Provided records ▸
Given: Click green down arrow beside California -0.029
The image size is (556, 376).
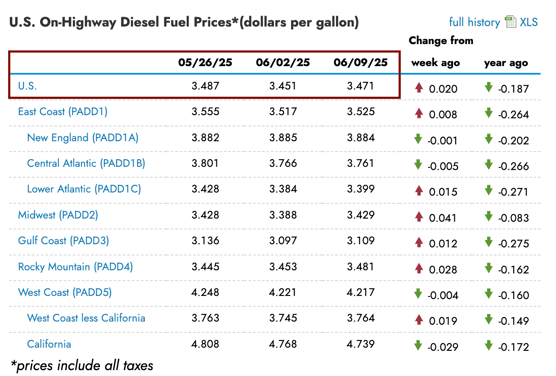Looking at the screenshot, I should click(x=418, y=345).
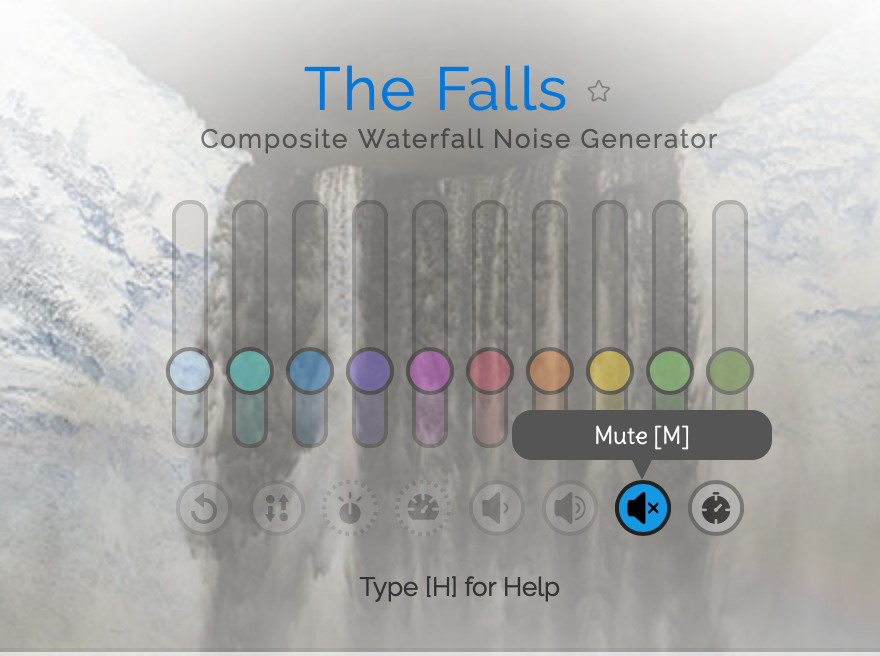880x656 pixels.
Task: Click the light blue slider knob
Action: pos(190,371)
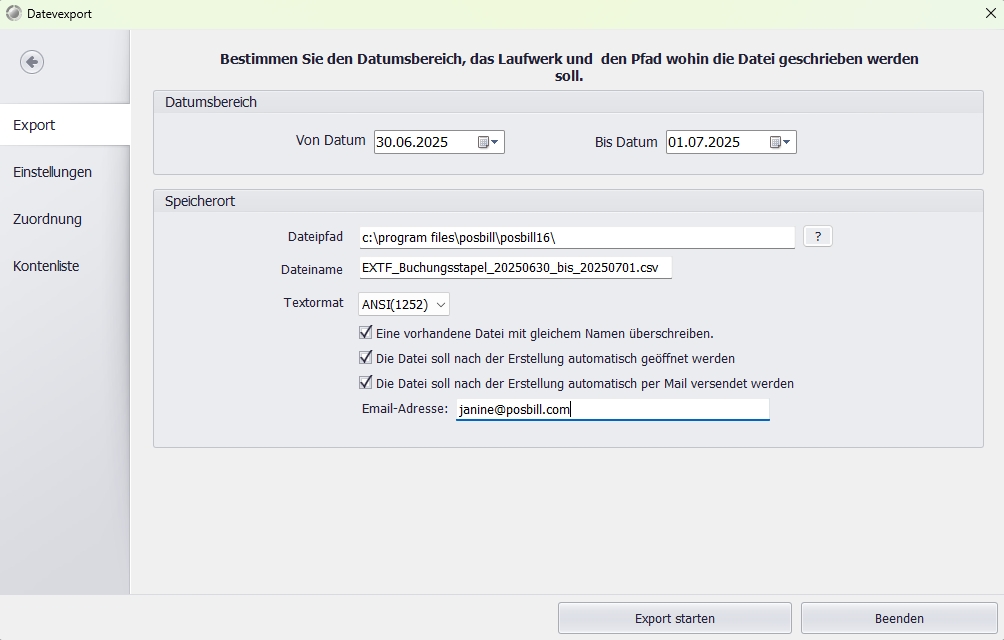This screenshot has height=640, width=1004.
Task: Click into the Dateipfad field
Action: tap(576, 238)
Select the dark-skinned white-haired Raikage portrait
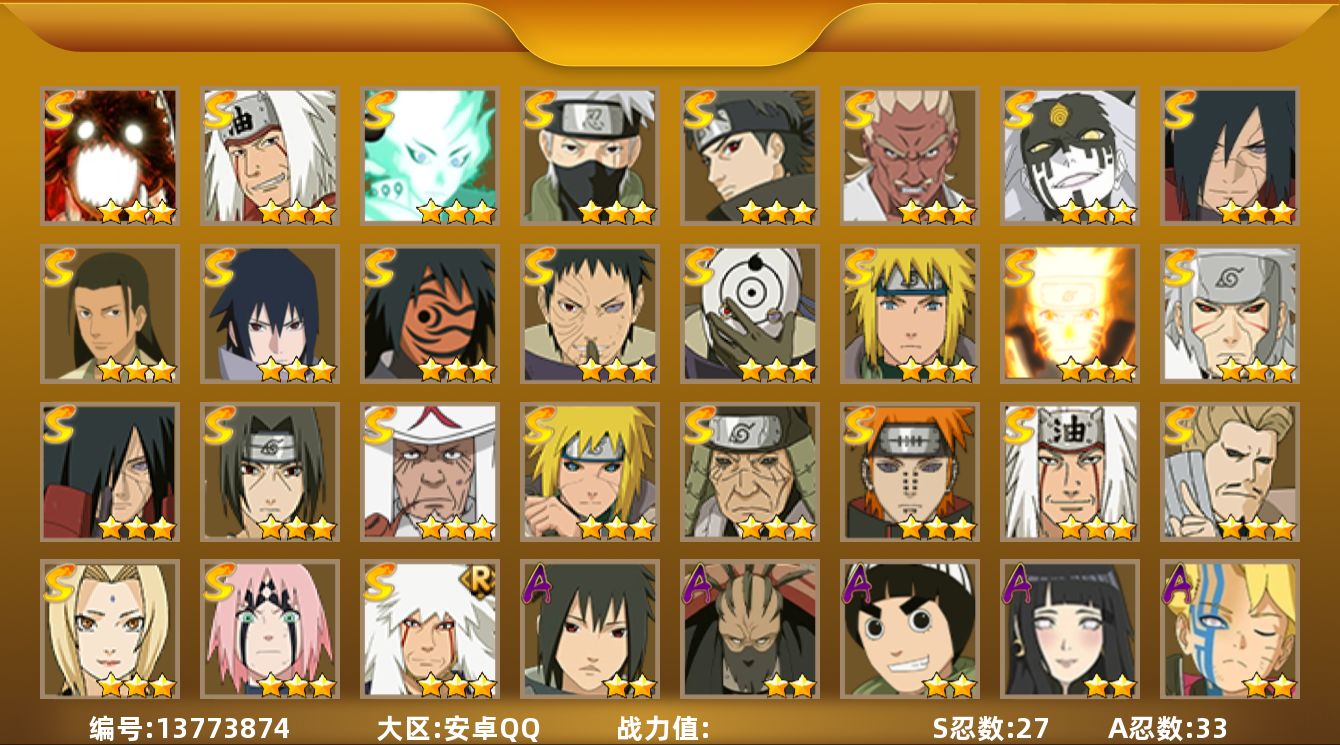This screenshot has width=1340, height=745. [909, 155]
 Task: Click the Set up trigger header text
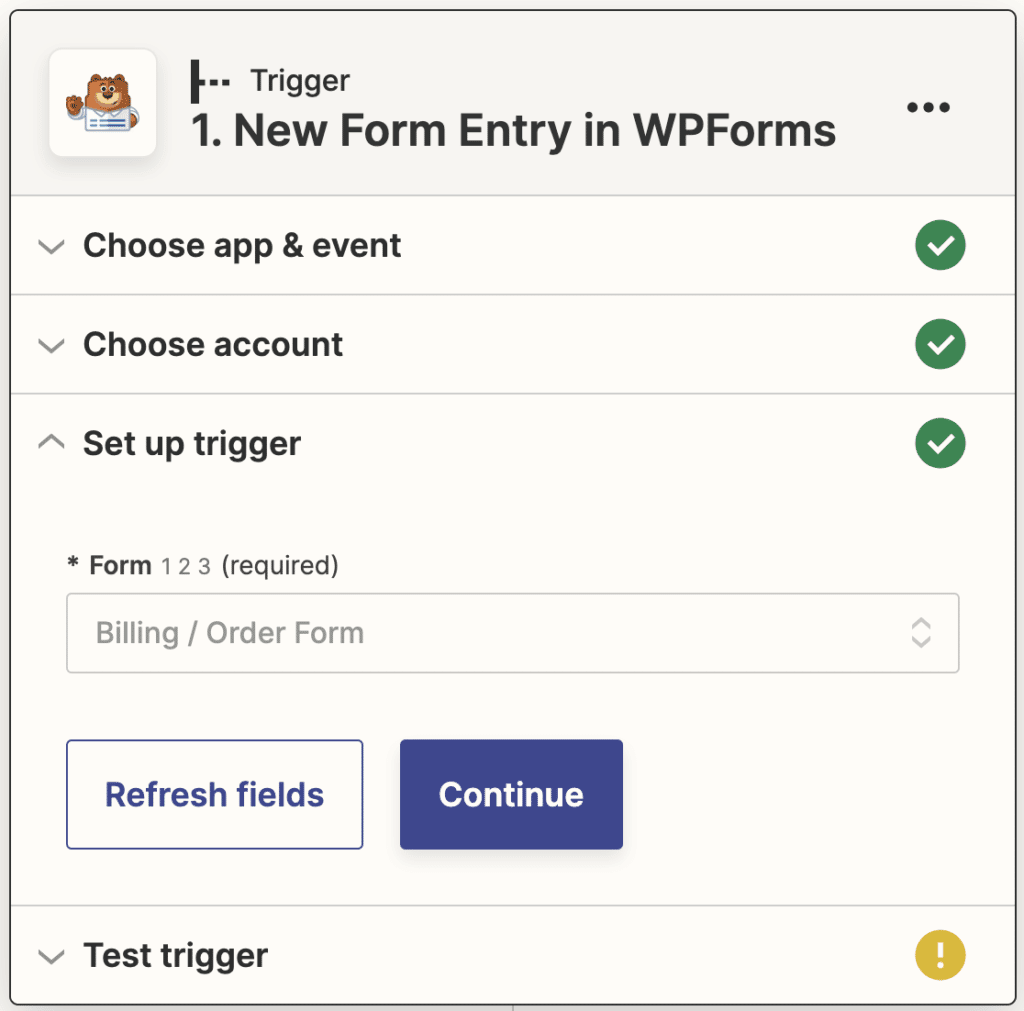pyautogui.click(x=191, y=443)
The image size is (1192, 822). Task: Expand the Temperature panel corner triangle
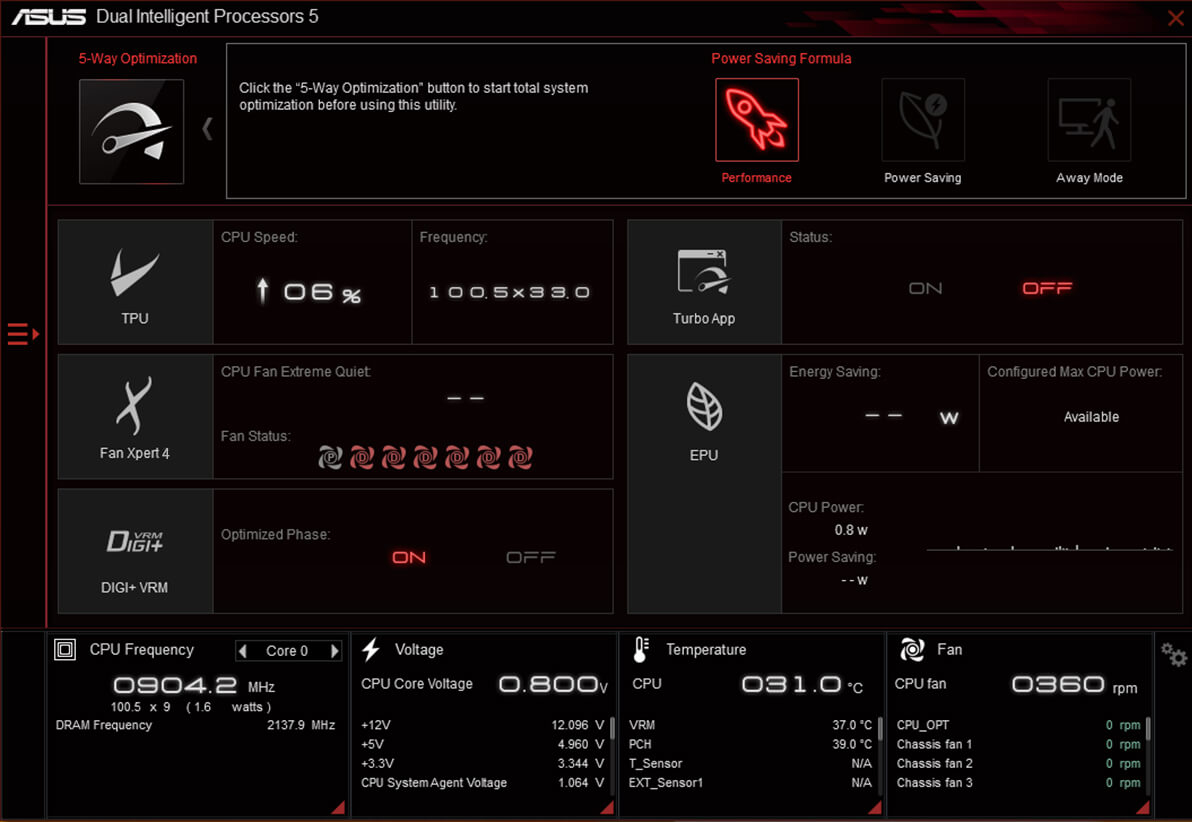click(875, 807)

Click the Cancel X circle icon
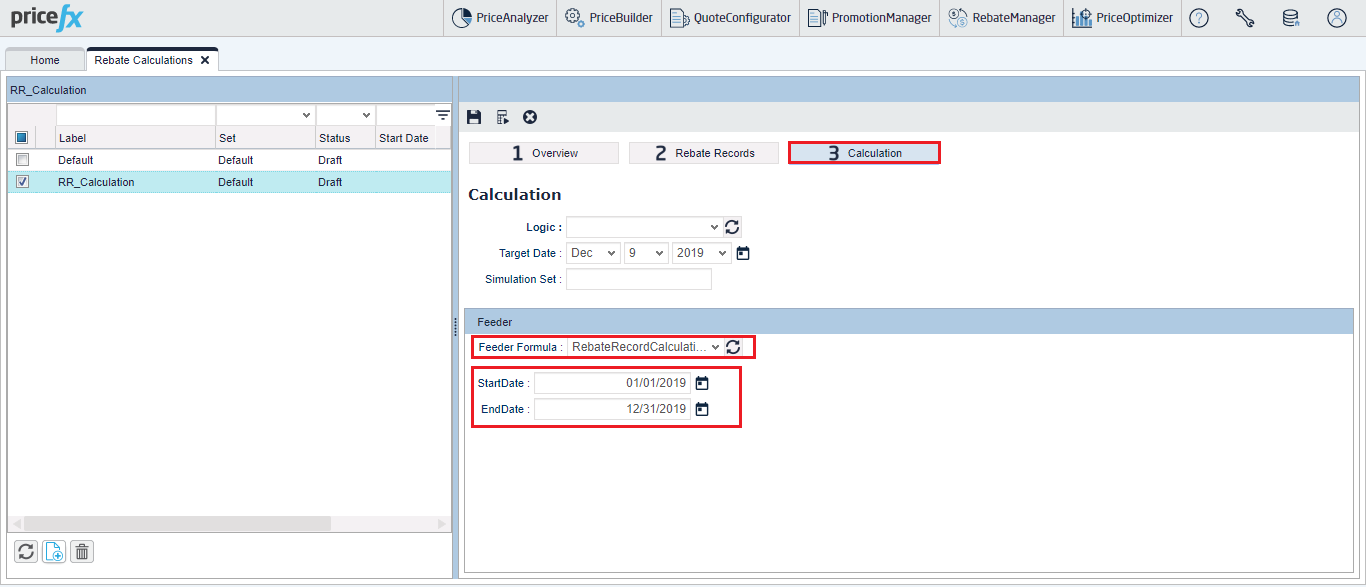tap(530, 117)
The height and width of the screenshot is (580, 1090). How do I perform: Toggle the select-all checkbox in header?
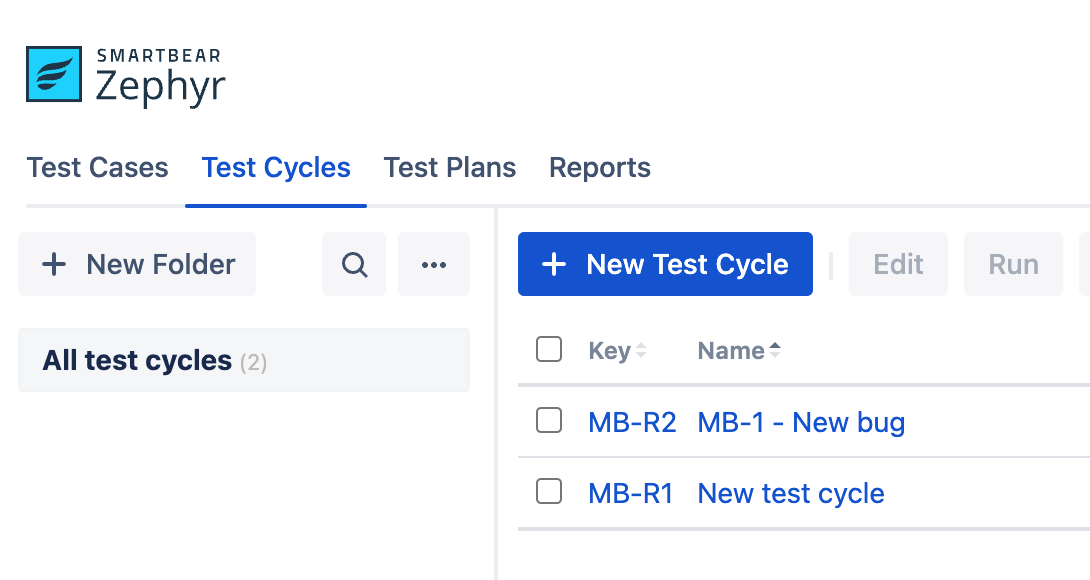point(549,350)
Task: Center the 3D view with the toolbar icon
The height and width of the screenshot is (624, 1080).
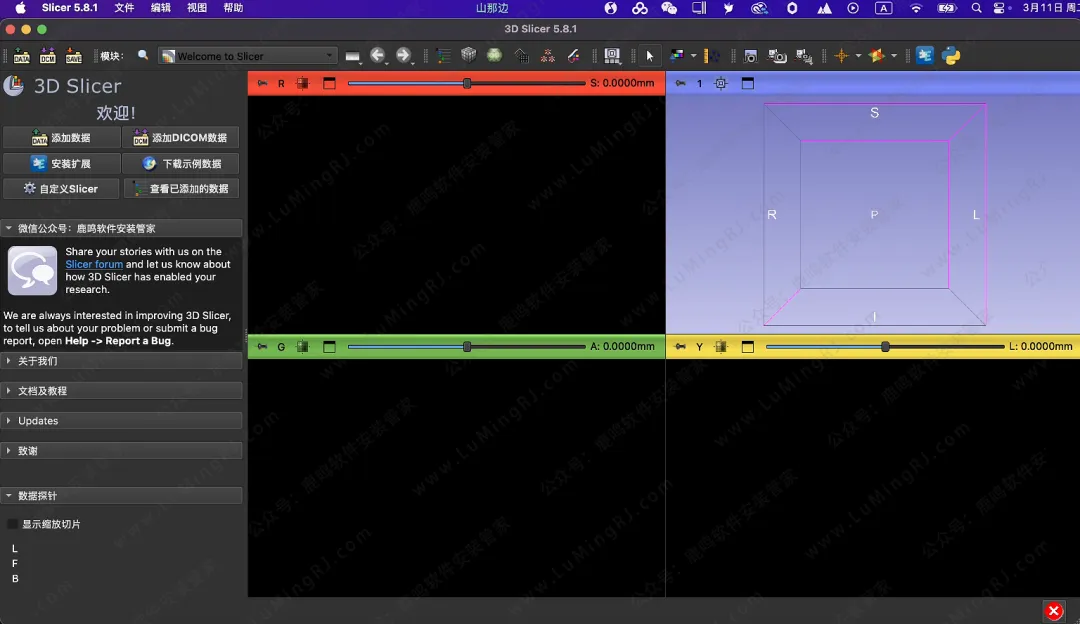Action: (721, 84)

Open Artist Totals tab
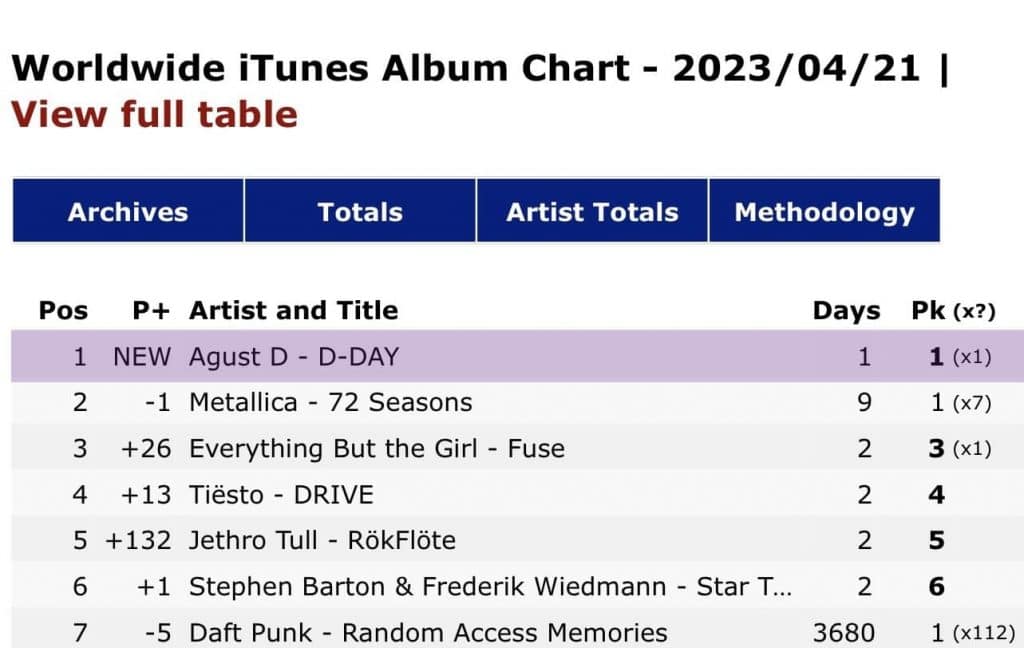click(x=592, y=212)
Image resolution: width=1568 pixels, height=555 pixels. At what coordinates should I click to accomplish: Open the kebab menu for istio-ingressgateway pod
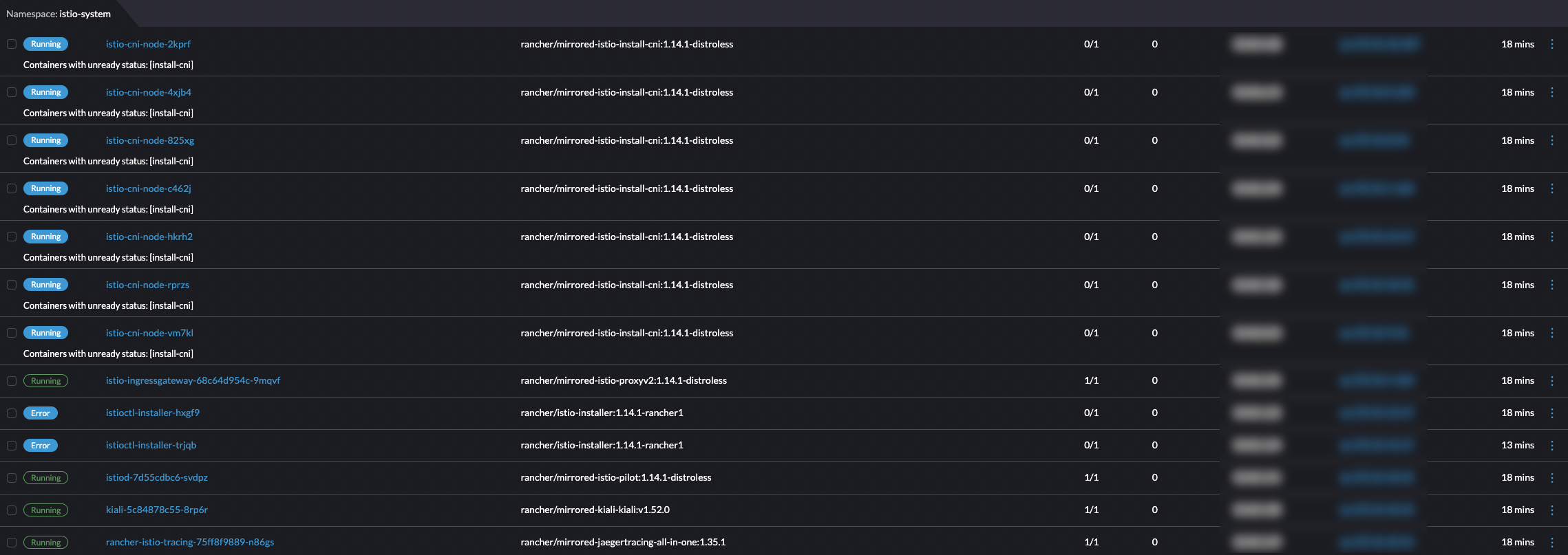point(1552,380)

Goal of the exercise ▸ Reproduce these records exactly, but not the pictures.

Solved problem ▸
Given: Click green down arrow beside California -0.029
The image size is (556, 376).
Looking at the screenshot, I should click(x=418, y=345).
880x656 pixels.
Task: Click the light blue slider knob
Action: pos(190,371)
This screenshot has height=640, width=1004.
Task: Click into the Dateipfad field
Action: tap(576, 238)
Select the dark-skinned white-haired Raikage portrait
This screenshot has width=1340, height=745. [909, 155]
 Task: Click the Set up trigger header text
pyautogui.click(x=191, y=443)
The image size is (1192, 822). Task: Expand the Temperature panel corner triangle
click(875, 807)

Click the Cancel X circle icon
tap(530, 117)
The height and width of the screenshot is (580, 1090). How do I perform: Toggle the select-all checkbox in header?
point(549,350)
Task: Center the 3D view with the toolbar icon
The height and width of the screenshot is (624, 1080).
Action: (721, 84)

Open Artist Totals tab
click(x=592, y=212)
Image resolution: width=1568 pixels, height=555 pixels. At what coordinates should I click to accomplish: Open the kebab menu for istio-ingressgateway pod
point(1552,380)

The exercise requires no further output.